The Federal Bureau of Investigation Washington Field Office in Washington, DC on June 5, 2015. (Shutterstock)Deputy Attorney General Sally Yates stood before a packed conference room in Las Vegas, last month, and announced the DOJ plans to expand their massive review of flawed FBI hair analysis to potentially all pattern-based forensic disciplines.

Similar overstatements—discovered last year in testimony regarding microscopic hair comparisons dating back decades—may have “crept” into other disciplines, Yates said. Disciplines like fingerprint examinations, ballistic measurements and fiber analysis.

“The probative value of the evidence wasn’t always communicated,” Yates said, and that lack of communication may have led to wrongful convictions. The cases involve 46 states and include 32 defendants that were sentenced to death, according to reports.

Now, even laboratories outside the FBI that do work for the DOJ are coming under the microscope, reported the Washington Post, this week.

But how many cases are being reviewed?

Read More: FBI Admits Flaws in Hair Analysis Spanning Two Decades

While the DOJ has been tightlipped on the specifics, Yates and company recruited outgoing American Academy of Forensic Sciences president Victor W. Weedn to help with the massive undertaking, according to the Post article.

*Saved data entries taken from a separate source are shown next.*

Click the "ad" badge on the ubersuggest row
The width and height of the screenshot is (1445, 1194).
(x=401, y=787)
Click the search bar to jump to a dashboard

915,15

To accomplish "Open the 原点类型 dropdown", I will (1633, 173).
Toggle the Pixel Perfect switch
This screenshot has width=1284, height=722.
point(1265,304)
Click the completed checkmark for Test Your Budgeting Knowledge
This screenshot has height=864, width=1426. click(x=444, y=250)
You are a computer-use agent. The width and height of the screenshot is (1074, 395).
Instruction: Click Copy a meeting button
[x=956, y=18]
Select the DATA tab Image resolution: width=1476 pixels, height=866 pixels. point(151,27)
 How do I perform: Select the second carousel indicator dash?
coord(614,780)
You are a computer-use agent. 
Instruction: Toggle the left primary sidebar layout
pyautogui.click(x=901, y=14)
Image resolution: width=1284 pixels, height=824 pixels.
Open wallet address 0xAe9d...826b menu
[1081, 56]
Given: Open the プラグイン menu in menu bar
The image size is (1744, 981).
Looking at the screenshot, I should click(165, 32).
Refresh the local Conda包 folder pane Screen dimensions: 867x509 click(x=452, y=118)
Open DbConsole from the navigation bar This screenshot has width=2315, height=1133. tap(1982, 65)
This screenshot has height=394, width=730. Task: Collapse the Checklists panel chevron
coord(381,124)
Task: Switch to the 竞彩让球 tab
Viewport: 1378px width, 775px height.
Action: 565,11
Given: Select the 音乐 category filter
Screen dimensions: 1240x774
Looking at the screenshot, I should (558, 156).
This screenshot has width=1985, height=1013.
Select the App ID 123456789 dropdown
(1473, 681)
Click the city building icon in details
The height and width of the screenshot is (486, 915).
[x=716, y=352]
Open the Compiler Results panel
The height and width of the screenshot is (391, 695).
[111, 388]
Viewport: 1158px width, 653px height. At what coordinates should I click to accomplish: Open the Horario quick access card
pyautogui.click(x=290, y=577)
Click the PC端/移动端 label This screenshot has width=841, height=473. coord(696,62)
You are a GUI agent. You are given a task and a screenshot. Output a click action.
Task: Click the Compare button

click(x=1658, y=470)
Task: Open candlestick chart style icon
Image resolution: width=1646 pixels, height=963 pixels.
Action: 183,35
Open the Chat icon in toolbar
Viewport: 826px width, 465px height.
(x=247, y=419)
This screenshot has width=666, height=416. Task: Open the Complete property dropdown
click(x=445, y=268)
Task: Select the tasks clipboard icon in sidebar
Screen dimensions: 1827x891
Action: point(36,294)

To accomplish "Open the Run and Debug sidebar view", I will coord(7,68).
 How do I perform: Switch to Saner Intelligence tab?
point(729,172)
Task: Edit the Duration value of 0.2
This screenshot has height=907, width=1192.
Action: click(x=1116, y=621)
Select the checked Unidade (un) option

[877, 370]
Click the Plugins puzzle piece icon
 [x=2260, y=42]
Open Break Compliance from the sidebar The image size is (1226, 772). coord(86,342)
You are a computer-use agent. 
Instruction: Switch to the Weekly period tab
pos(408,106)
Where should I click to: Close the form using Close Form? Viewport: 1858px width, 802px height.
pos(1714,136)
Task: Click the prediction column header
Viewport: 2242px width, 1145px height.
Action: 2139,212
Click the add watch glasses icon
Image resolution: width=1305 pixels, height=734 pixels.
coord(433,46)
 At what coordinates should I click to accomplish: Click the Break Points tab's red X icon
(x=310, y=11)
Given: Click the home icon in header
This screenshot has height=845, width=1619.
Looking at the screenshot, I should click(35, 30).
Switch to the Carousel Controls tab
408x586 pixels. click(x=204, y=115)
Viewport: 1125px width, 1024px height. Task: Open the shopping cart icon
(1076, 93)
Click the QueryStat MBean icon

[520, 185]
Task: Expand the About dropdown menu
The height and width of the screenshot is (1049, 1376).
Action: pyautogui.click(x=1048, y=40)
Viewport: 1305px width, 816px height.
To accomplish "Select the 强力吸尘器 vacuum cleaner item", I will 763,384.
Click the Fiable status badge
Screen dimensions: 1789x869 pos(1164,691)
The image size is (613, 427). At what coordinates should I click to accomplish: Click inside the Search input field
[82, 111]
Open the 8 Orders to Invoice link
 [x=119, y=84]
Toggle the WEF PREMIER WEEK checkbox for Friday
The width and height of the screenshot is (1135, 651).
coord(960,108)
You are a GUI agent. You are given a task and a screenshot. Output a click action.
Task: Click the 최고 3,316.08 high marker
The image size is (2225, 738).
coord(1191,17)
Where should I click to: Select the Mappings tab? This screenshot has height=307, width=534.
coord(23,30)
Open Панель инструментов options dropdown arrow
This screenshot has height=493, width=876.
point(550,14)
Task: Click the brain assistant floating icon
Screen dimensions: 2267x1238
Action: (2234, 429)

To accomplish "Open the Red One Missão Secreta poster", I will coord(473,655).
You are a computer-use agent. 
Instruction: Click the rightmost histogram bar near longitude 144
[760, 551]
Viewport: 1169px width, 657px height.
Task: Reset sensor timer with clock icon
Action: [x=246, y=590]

“We’ve learned that what we thought we were doing right, wasn’t probably as it should be,” Weedn said in an exclusive interview in Las Vegas at the AAFS annual meeting. “Truly, we all should be pleased that all this happened and transpired. It’s really an openness, and we rightly are moving forward.”

Weedn, the chairman of the George Washington University Department of Forensic Science, told Forensic Magazine that science has come a long way since 2000.

“Science marches on. The hair analysis flaws are on old cases,” he said. “We, as a science, have moved on.”

The proposed review could extend to almost all pattern-based evidence from fingerprints to bite-marks, although the exact disciplines remain unclear. Even talking openly about systemic problems inherent in some forensic disciplines, and moving toward fixing, or at least better understanding, those problems is certainly a step in the right direction for the DOJ, Weedn said.

“That represents progress. It’s now about root cause analysis as opposed to blame,” he said.